The warnings may finally be coming true. Four months after the OECD warned that the soaring oil price could damage the economic recovery in developed nations (since when Brent has advanced another 19 per cent), the IEA has noticed that global oil demand has begun to flatline.
In its March Oil Market Report, it notes the first month of near-zero growth since the summer of 2009, which was just as the recovery was getting under way.
Part of the decline in demand is because of the Japanese refinery capacity which was knocked out by the earthquake and tsunami.
But, significantly, demand has also dipped in North America.
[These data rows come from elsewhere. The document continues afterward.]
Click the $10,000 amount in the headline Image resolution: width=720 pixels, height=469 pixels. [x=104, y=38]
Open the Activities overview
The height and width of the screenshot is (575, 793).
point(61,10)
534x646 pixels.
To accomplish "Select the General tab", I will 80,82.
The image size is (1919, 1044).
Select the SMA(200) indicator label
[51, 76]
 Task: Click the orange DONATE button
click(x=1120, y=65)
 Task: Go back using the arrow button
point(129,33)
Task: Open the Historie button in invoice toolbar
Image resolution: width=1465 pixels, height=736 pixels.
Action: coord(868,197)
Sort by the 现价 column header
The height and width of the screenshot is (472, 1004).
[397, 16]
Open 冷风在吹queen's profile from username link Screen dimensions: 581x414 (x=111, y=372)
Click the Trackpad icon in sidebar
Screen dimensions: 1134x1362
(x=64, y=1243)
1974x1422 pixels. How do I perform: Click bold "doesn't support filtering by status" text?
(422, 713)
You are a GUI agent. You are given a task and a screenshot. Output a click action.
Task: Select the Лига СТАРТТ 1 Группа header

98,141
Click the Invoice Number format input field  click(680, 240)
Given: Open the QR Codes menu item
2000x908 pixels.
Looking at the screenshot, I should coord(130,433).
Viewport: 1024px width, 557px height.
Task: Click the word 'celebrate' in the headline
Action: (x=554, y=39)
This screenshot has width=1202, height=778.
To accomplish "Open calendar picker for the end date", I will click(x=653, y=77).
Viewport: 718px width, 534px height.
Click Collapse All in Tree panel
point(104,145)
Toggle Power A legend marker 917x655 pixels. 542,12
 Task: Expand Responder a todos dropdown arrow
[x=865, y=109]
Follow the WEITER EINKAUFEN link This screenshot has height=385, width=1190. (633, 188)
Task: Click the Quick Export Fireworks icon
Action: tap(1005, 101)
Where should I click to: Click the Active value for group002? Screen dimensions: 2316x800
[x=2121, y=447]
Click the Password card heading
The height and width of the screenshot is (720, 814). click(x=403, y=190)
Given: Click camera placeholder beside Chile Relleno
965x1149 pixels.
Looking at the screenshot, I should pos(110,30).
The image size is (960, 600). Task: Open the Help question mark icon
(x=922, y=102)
The IEA has downgraded its forecasts for 2011 demand in the region from a growth of 26,000 barrels per day to a fall of 194,000 b/d.
With petrol prices pushing $4 a gallon, which is where it was just before the 2008 crash, this remains the major worry, the IEA says:
$4/gallon (€0.73/litre) gasoline is likely to yield an anaemic US driving season. This is the main change to our demand forecast – a weaker 2011 profile in North America.
It may be that prices react just in time. Ib the last few weeks we have seen Brent fall from a peak of over $125 to closer to $110. Some analysts thought the fall was triggered by poor economic data. What the IEA’s report makes clear is that without a steeper fall soon, the economic data could get a lot worse.